JR: Wiele. Pozwoliła mi się ze sobą samą zaprzyjaźnić i to chyba najważniejsze. Jak siedziałam na Machu Picchu, sama z moimi myślami, marzeniami i troskami, w jednym z najbardziej magicznych miejsc na świecie, dotarło do mnie, że w sumie to bardzo siebie lubię. Przez moją głowę przebiegało stado myśli i czułam wolność, właśnie dlatego, że byłam tam sama. Nauczyłam się doceniać czas, który mamy z rodziną i przyjaciółmi. Bo prawda jest taka, że szczególnie rodzinie nie poświęcamy go wystarczająco dużo, wtedy kiedy możemy. Rozłąka i tęsknota, momentami samotność i cieknące po policzkach łzy, zmieniają punkt widzenia.
Nauczyłam się samodzielności, takiej prawdziwej samodzielności i nauczyłam się otwartości do ludzi. Jak się podróżuje samemu, to ludzie są do ciebie bardziej otwarci, a ty jesteś bardziej otwarty do ludzi. Dowiedziałam się, że najlepszych przyjaciół poznaje się w podróży i są to przyjaźnie bezinteresowne, a o takie w życiu trudno. Jest jeszcze jedna ważna rzecz, o której chcę Ci powiedzieć. Ta podróż zmieniła moje postrzeganie ludzi i rzeczywistości.

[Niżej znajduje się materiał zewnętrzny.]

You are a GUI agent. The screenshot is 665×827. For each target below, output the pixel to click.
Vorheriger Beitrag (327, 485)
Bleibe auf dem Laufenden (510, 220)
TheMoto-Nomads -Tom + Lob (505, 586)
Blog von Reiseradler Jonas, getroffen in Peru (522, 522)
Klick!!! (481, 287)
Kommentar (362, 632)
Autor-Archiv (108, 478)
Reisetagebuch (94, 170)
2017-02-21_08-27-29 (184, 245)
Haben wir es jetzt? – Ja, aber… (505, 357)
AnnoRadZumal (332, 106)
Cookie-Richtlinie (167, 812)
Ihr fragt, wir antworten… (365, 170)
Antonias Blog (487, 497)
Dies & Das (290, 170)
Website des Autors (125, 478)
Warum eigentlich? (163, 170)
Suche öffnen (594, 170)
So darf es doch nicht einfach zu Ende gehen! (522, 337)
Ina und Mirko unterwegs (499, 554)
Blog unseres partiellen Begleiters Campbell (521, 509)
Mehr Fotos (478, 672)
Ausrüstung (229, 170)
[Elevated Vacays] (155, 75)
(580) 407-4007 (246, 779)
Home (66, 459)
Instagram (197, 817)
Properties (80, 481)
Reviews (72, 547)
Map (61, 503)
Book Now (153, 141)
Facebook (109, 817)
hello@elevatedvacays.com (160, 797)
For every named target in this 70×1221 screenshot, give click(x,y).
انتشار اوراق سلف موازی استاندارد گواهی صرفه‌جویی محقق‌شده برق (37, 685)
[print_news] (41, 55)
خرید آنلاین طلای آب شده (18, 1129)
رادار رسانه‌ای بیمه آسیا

Pokazała, że nikogo nie wolno oceniać, i że każdy ma bagaż doświadczeń, i z jakiegoś powodu jest jaki jest, a ocena to najgorsze co możemy zrobić.
A z takich 'namacalnych' rzeczy to ta podróż zmieniła moje miejsce zamieszkania z Polski na Australię, ale nie będę Cie zanudzać najbardziej romantyczną historią na świecie…
O tym Ci opowiem, jak mnie kiedyś odwiedzisz.
MŚ: Jak się czułaś wracając do Polski?
JR: To takie uczucie, którego się nie zapomina. Jak samolot wylądował na lotnisku w Warszawie to miałam łzy w oczach. I tym razem nie dlatego, że znowu udało się bezpiecznie wylądować (szczerze mówiąc, ja nie znoszę latania samolotami!), ani nie dlatego że zaraz zobaczę swoją rodzinę, tylko dlatego że dotarło do mnie co zrobiłam. Miałam ochotę rozpłakać się z satysfakcji. I to była taka satysfakcja moja własna wewnętrzna, wiesz o co mi chodzi? W tej podróży nie chodziło o to, żeby komuś coś udowodnić, czy nawet żeby udowodnić coś sobie, chodziło o podróż samą w sobie. A jednak, jak wróciłam do Polski to miałam ochotę krzyczeć: „Tak! Udało się! Zrobiłam to! Okrążyłam świat w pojedynkę!".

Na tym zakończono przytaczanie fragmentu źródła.